Stated task A
For the convolution blog post, say whether each statement agrees with it: (i) the violin program aims to push the boundaries of science; (ii) the example bow instruction uses 0.4 Newtons of pressure; (iii) the violin was struck with a clean spoon. Answer yes or no for each, quoting the deciding words.
Stated task B
Answer these questions from the convolution blog post:
(i) Where did the writer do a music degree?
(ii) What note does the example set of instructions start playing, and on which string?
(iii) What computer was plugged into the microphone?
Stated task C
Carry on the convolution blog post from the point where it stops.

Provided passage
——————
Skip to main content

Convolution is magical!

Digital Signal Processing can be so awesome it's scary. That's true of any branch of mathematics, of course... but since I just reached this point with convolution to aid the violin physical model, that's what I'll talk about. With audio examples!

We've been working on a program that simulates a violin (called a "physical model" in this the jargon, but it's not physical, and only scientists use the word "model" in that fashion). We have a series of equations that describe how the violin reacts when you pluck it, bow it, put finger(s) on string(s), etc. We're using a lot of approximations and known-to-be-inaccurate physics in this program; we're not trying to push the boundaries of science in this area. We just want something that behaves (and thus sounds) vaguely like a violin, so that people can hear the difference that various bowings make.

In more precise terms, we give the computer a series of instructions about the physical actions of a violinist, and the computer does them. For example:

time  action  extra
0.0   finger  D string  from-nut 0.109
0.0   bow     D string  from-bridge 0.12  -0.1 m/s  0.4 N

This starts playing an E on the D string with a slow upbow (0.1 meters per second) with moderate pressure (0.4 Newtons).

After summing the forces that the four violin strings exert onto the bridge, we get the following sound:


Why does this sound so bad? Well, the approximations we're making will hurt the sound quality to some extent, but the biggest reason is that I'm not doing anything fancy in terms of the playing (yet). I mean, even the most accurate physical simulation can produce horrible noises. Don't believe me? Give a violin to my father. A real violin is the most accurate physical "simulation" imagineable, but it won't produce nice sound unless it's played by a skilled violinist!

But I digress. Right now I'm excited about convolution of audio with an impulse response.

One neat trick I learned while doing my music degree at UVic was that you can make audio sound like it's played in a room by taking it's convolution with the impulse response of a room. Want to pretend that you're singing karaoke in the Sistine Chapel, or the Met opera hall? All you need to do is go to those places and record a clap. That's it -- a single clap ("an impulse") is enough to make any piece of audio sound like it was played in that environment.

When I heard that, I was like "woah!" [sic -- I'm trying to write like a UVic music undergraduate].

But it didn't really sink in, because I hadn't actually tried doing it myself. Like so many parts of mathematics, it doens't make sense until you do it yourself. (which makes this whole blog post rather pointless, of course)

The really cool thing, though, is that this applies to small things, not just big rooms. In particular, it applies to the violin body.

So my supervisor and I went down to the basement, wandered past all the liquid nitrogen (or whatever was in those tanks) and hopped in the anechoic chamber. After plugging in my supervisor's eee 901 netbook into the microphone that somebody left in the room, I hit the violin a few times with a dirty tea-spoon that we grabbed from our lounge.
——————
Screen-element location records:
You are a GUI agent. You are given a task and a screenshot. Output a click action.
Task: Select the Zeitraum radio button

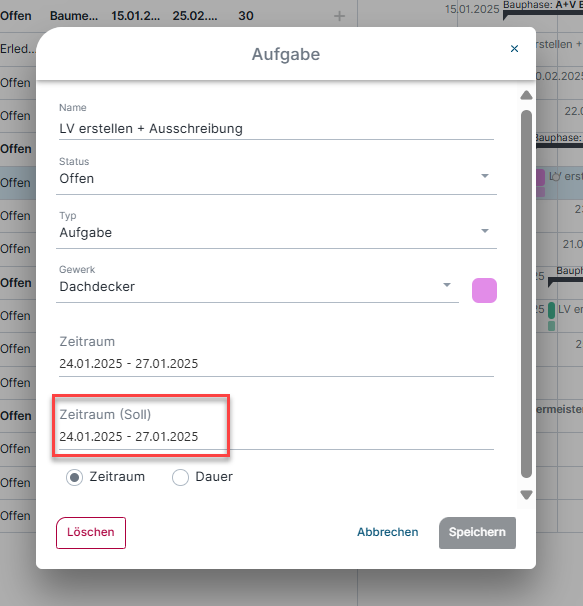coord(74,477)
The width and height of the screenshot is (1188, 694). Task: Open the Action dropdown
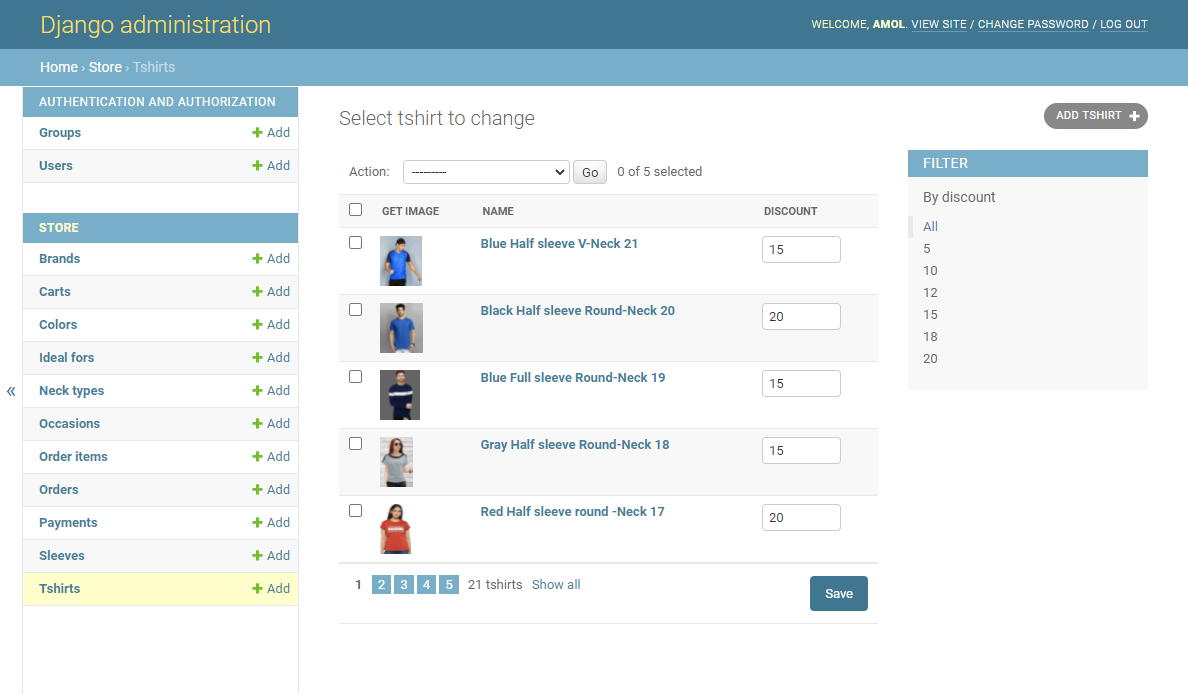[486, 171]
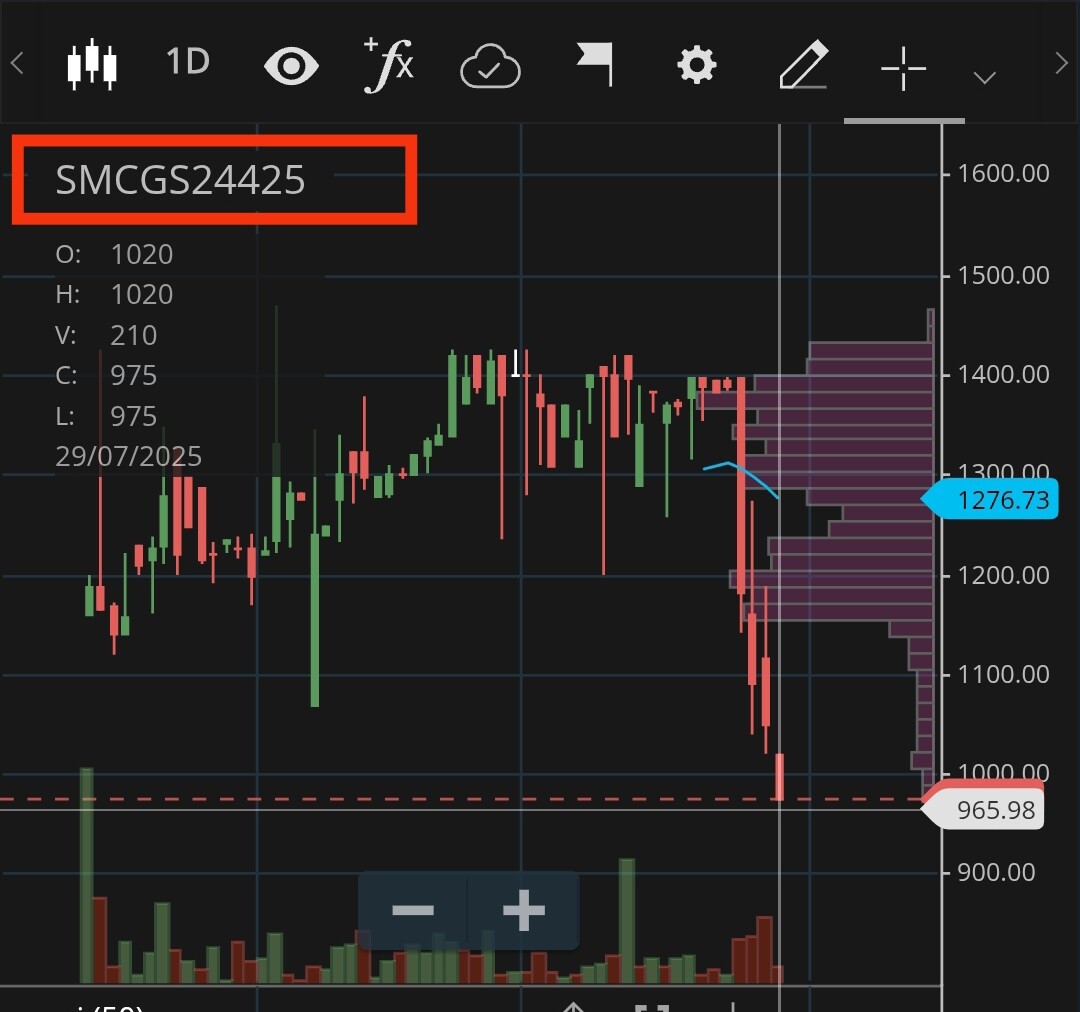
——————
Result A
(i) No: "we're not trying to push the boundaries of science in this area"
(ii) Yes: "with moderate pressure (0.4 Newtons)"
(iii) No: "I hit the violin a few times with a dirty tea-spoon that we grabbed from our lounge"

Result B
(i) At UVic.
(ii) An E on the D string.
(iii) The supervisor's eee 901 netbook.

Result C
Yeah. In the Centre for Music Technology, we're just that hardcore. A week ago previous, we ended up measuring the weight of the violin bow using a flat piece of metal (the leg of a speaker stand) as a lever, a ball-point pen as fulcrum, and a slightly-drank pint of milk as the counter-balance to the bow.

We went back upstairs, isolated one of those taps, and filtered it at 80 Hz to get rid of some background noise. (hey, there's noise everywhere, even in an anechoic chamber!)

Here's the resulting sound:


If you think you missed something, nope -- that tiny click is all there is. It's 2048 samples long (slightly longer than 46 millisceonds), and that's actually way longer than it needs to be. Now we just need to convolve those two pieces of audio together.

The C code that does the magical convolution was simplicity in itself:

double ViolinInstrument::body_impulse(double sample)
    body_ringbuffer[body_write_index] = sample;
    double result = 0.0;
    unsigned int bi=body_read_index;
    for (unsigned int ki=0; ki < PC_KERNEL_SIZE; ki++) {
        result += body_ringbuffer[bi] * pc_kernel[ki];
        if (bi >= PC_KERNEL_SIZE) {
            bi -= PC_KERNEL_SIZE;
    return result;

... ok, it you're not a programmer, that probably doesn't look simple. The only important thing to note is that we're multiplying two numbers together, then repeating that process, and adding up all the results together. And also note that the two numbers we're multiply together are simply the raw samples.

(if you know the math and you're worried about the reverse+shift... don't be! That's done by the physics. The second function isn't actually the recorded "bonk" noise; the "bonk" noise itself is already the reverse+shifted version of the function)

The end result of the multiple+add is this:


Sounds much more like a violin, right? I think the mic placement wasn't ideal, and it was a really cheap violin, but we can make more records later with other violins. The important thing is that the basic system is working... and that multiplying a simple tea-spoon-bonk can magically change the sound in this way.

Oh, and I absolutely cannot resist adding a link to my favorite (and sadly no longer updated) web-comic, talking about convolution: a magical superpower. (the clown is the supervisor -- this will be obvious to anybody in academia)